Segundo a Constituição da Organização Mundial de Saúde, a saúde é mais do que apenas a ausência de doença ou enfermidade. É um estado de completo bem-estar físico, mental e social. A saúde mental, portanto, é mais do que apenas a ausência de doença mental. Um estado de má saúde mental é possível sem ter um diagnóstico de doença mental. Aflição com um transtorno social, como a violência, também pode ocorrer (Lee, 2018), focalizando certos indivíduos, mas originários da sociedade. Estruturas violentas são uma condição com a qual vivemos atualmente, e elas são a principal geradora de saúde mental social pobre. Um estado completo de saúde, neste contexto, não é meramente passivo, mas envolve resistência ativa, regeneração e renovação.

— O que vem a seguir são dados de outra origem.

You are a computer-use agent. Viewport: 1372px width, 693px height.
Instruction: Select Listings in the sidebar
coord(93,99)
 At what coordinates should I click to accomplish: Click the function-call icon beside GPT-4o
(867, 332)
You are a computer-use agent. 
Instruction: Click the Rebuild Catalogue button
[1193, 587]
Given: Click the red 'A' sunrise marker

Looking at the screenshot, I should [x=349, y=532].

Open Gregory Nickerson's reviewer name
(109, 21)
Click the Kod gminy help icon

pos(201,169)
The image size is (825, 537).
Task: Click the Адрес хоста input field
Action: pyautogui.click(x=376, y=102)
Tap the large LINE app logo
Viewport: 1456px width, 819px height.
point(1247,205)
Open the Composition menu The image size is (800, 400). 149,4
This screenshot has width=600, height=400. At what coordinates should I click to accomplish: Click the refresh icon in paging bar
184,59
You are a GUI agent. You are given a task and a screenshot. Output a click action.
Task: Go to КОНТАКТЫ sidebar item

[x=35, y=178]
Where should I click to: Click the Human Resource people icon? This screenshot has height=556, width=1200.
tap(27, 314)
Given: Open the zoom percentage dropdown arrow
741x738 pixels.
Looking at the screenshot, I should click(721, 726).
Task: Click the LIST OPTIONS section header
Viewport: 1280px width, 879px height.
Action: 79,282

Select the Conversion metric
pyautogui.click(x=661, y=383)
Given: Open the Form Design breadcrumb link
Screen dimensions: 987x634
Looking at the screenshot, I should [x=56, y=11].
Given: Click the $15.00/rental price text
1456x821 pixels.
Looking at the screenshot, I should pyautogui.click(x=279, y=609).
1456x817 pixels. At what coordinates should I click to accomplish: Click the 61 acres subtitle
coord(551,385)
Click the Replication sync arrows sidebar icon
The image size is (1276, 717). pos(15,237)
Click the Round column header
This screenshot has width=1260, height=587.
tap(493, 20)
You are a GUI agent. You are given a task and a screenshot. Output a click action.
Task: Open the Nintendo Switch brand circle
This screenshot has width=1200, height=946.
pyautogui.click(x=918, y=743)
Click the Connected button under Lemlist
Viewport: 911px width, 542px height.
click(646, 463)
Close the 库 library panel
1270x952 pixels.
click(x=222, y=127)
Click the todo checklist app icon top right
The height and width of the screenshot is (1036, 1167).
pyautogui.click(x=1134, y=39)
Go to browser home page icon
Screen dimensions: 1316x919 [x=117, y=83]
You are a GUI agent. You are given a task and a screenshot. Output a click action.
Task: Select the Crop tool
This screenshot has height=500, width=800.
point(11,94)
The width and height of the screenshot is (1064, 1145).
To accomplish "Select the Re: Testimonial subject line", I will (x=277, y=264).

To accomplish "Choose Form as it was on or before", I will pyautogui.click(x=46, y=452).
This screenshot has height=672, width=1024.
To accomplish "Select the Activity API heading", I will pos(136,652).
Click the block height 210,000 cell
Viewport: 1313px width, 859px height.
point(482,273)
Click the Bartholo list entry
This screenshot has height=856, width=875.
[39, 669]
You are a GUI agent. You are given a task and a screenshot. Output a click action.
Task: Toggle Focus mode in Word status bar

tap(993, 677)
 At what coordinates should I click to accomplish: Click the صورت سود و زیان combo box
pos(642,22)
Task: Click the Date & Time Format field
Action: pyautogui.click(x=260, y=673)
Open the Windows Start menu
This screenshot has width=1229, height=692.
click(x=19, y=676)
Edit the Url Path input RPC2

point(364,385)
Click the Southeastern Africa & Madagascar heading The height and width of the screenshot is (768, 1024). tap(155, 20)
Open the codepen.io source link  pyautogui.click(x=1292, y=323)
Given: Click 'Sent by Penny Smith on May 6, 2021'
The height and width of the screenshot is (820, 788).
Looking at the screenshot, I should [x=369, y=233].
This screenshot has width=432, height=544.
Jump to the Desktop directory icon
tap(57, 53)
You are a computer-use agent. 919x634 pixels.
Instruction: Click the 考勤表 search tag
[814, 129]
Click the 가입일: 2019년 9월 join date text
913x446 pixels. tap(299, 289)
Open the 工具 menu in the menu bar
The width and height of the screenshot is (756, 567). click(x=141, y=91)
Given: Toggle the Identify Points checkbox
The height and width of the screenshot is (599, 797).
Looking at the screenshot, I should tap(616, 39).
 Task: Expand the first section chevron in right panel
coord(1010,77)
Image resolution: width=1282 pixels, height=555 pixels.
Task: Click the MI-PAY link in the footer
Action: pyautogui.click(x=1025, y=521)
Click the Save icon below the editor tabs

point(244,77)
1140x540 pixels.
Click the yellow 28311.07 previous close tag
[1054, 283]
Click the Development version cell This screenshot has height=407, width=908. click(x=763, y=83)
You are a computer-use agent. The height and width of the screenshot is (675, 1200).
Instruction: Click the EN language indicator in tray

Não apenas os domínios biológico e psicológico, mas os sociais, são relevantes para o profissional de saúde mental, especialmente quando a prevenção se torna mais central: é muito mais eficaz e muito menos custoso prevenir doenças mentais ou abordar as condições sociais que causam sofrimento , do que tratar cada indivíduo que já adoeceu. O cuidado efetivo da saúde mental, portanto, envolve a promoção de bem-estar físico, mental e social completo. É claro que nem toda aflição individual ou social é evitável e, portanto, a prevenção deve acontecer ao lado da resistência e da renovação, que são os elementos da cura. E isso deve continuar até que o florescimento e todo o potencial sejam alcançados para cada indivíduo.

A verdadeira cura significa reconhecer onde estamos, que estamos num estado de ruptura: já cometemos violência uns sobre os outros. Um estado coletivo de saúde mental deficiente é o resultado, e enquanto a violência comportamental se manifesta nos mais vulneráveis, o transtorno pertence à sociedade como um todo. Sem resistência e renovação, o círculo vicioso só continuará, levando-nos ainda mais para a doença. Temos até que ser donos de nossa atração e eleição de um líder perigoso, pois ele é apenas o sintoma de um problema maior.

Não devemos fingir que os problemas de saúde mental não existem, e nenhum alto cargo está imune. Assim como o câncer, os cálculos renais ou o resfriado podem ocorrer em um presidente, o comprometimento mental também pode ocorrer. Às vezes, essa deficiência pode se manifestar em um impulso implacável em direção ao poder patológico: o impulso para enganar, manipular e seduzir, apenas para ser capaz de obter o prazer de dominar os outros. Embora o comprometimento mental em si seja neutro e possa se manifestar de várias maneiras, combinado com a intenção maligna, ele pode aumentar os perigos. Alguém com uma compulsão primordial para servir a si mesmo, por exemplo, independentemente de despesas para os outros, se tornará muito mais perigoso se trouxer seu temperamento para motivos criminosos. Em face dos impulsos patológicos combinados com o poder real, a resistência é uma das formas mais importantes de preservar a saúde. Sua fonte é um impulso maior para a vida.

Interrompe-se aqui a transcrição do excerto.